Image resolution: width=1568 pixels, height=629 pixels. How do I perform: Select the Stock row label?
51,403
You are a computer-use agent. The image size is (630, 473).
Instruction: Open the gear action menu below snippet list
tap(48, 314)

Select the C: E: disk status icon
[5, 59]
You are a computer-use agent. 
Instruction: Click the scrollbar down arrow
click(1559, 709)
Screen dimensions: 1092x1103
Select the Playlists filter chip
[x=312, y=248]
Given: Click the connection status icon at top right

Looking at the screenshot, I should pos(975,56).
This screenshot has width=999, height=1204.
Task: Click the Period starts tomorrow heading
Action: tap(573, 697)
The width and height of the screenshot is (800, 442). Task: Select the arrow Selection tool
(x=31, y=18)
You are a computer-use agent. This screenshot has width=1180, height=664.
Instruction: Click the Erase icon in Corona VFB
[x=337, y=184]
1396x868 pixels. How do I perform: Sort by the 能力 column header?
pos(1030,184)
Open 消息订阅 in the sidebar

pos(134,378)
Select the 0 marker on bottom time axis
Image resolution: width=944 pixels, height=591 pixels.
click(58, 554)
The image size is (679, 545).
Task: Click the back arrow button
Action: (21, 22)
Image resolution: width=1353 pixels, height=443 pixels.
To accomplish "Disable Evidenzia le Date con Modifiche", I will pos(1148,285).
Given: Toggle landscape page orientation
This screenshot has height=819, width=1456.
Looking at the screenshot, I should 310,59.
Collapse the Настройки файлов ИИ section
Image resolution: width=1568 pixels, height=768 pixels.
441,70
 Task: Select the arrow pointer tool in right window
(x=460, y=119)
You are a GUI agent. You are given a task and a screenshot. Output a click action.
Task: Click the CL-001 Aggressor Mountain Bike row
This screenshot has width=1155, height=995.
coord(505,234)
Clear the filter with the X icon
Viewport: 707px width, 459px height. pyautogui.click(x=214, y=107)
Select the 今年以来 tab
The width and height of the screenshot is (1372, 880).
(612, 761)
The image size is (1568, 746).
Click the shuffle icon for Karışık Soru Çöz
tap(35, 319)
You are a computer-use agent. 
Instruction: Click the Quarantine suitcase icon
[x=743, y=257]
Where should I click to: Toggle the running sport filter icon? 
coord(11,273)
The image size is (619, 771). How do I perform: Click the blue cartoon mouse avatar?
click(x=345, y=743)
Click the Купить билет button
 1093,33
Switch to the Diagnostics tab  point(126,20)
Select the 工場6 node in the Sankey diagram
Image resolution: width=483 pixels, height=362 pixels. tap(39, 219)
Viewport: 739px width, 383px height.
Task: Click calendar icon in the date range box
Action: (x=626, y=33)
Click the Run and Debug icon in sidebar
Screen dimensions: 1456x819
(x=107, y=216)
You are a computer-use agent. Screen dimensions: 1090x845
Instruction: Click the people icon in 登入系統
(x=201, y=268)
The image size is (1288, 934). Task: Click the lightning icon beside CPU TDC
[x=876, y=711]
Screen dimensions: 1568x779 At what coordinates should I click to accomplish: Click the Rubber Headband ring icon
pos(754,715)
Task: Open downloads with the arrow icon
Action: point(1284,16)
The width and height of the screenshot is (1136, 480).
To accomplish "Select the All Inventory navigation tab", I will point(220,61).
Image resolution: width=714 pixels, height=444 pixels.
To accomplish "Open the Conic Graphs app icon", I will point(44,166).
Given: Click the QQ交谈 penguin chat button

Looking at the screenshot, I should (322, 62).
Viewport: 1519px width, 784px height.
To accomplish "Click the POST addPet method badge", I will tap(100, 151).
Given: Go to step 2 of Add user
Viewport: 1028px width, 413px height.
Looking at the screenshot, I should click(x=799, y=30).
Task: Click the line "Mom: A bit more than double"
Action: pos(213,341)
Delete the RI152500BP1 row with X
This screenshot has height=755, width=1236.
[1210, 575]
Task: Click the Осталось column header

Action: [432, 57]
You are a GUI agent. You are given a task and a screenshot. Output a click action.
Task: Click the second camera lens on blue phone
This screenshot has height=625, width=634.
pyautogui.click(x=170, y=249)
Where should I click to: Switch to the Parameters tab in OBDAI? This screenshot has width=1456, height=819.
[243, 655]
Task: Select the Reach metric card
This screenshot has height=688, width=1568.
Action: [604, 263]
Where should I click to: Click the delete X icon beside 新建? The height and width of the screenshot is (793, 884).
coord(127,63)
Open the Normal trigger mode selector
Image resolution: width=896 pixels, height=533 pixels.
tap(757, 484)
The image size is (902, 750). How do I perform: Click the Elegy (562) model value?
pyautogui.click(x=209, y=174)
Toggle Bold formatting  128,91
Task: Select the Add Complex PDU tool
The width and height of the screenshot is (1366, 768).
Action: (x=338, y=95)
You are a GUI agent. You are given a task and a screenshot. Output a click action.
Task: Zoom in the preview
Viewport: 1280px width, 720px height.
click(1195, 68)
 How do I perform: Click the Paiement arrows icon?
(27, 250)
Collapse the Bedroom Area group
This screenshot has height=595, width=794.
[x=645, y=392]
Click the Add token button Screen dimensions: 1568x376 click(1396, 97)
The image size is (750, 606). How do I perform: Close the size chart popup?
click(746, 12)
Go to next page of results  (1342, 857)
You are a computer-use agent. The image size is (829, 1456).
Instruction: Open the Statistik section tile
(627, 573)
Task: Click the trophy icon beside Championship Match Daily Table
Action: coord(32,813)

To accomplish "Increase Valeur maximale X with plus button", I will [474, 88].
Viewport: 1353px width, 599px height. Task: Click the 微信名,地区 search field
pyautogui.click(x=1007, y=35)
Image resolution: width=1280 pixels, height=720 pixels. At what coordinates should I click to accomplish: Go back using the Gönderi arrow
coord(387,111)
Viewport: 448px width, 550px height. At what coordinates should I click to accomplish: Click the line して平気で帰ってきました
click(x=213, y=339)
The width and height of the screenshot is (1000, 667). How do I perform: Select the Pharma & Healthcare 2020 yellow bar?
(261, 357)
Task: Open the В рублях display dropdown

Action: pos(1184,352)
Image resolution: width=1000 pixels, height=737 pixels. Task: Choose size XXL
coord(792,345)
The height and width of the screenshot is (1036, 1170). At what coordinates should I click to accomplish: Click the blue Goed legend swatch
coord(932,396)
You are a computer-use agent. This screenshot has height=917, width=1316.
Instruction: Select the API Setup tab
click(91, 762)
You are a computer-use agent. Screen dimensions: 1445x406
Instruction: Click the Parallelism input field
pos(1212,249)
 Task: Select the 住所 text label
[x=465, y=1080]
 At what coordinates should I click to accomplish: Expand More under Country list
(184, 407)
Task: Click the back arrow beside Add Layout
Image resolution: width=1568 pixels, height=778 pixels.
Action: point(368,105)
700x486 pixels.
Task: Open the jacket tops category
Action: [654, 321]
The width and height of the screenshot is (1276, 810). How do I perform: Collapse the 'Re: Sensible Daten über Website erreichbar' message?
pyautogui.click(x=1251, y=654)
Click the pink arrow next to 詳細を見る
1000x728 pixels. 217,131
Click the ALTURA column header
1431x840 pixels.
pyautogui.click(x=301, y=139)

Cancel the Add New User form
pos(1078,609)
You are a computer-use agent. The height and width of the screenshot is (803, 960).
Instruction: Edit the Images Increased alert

> **EXERCISE OBJECTIVE**: Reproduce the listing verbatim, starting at its first line and ending at the line that contains "coord(11,273)", with both of those lines included.

> **OUTPUT OF THE TASK**:
Image resolution: width=1568 pixels, height=629 pixels. How do I perform: Select the Stock row label?
51,403
You are a computer-use agent. The image size is (630, 473).
Instruction: Open the gear action menu below snippet list
tap(48, 314)

Select the C: E: disk status icon
[5, 59]
You are a computer-use agent. 
Instruction: Click the scrollbar down arrow
click(1559, 709)
Screen dimensions: 1092x1103
Select the Playlists filter chip
[x=312, y=248]
Given: Click the connection status icon at top right

Looking at the screenshot, I should pos(975,56).
This screenshot has width=999, height=1204.
Task: Click the Period starts tomorrow heading
Action: tap(573, 697)
The width and height of the screenshot is (800, 442). Task: Select the arrow Selection tool
(x=31, y=18)
You are a computer-use agent. This screenshot has width=1180, height=664.
Instruction: Click the Erase icon in Corona VFB
[x=337, y=184]
1396x868 pixels. How do I perform: Sort by the 能力 column header?
pos(1030,184)
Open 消息订阅 in the sidebar

pos(134,378)
Select the 0 marker on bottom time axis
Image resolution: width=944 pixels, height=591 pixels.
click(58, 554)
The image size is (679, 545).
Task: Click the back arrow button
Action: (21, 22)
Image resolution: width=1353 pixels, height=443 pixels.
To accomplish "Disable Evidenzia le Date con Modifiche", I will pos(1148,285).
Given: Toggle landscape page orientation
This screenshot has height=819, width=1456.
Looking at the screenshot, I should 310,59.
Collapse the Настройки файлов ИИ section
Image resolution: width=1568 pixels, height=768 pixels.
441,70
 Task: Select the arrow pointer tool in right window
(x=460, y=119)
You are a GUI agent. You are given a task and a screenshot. Output a click action.
Task: Click the CL-001 Aggressor Mountain Bike row
This screenshot has width=1155, height=995.
coord(505,234)
Clear the filter with the X icon
Viewport: 707px width, 459px height. pyautogui.click(x=214, y=107)
Select the 今年以来 tab
The width and height of the screenshot is (1372, 880).
(612, 761)
The image size is (1568, 746).
Click the shuffle icon for Karışık Soru Çöz
tap(35, 319)
You are a computer-use agent. 
Instruction: Click the Quarantine suitcase icon
[x=743, y=257]
Where should I click to: Toggle the running sport filter icon? 
coord(11,273)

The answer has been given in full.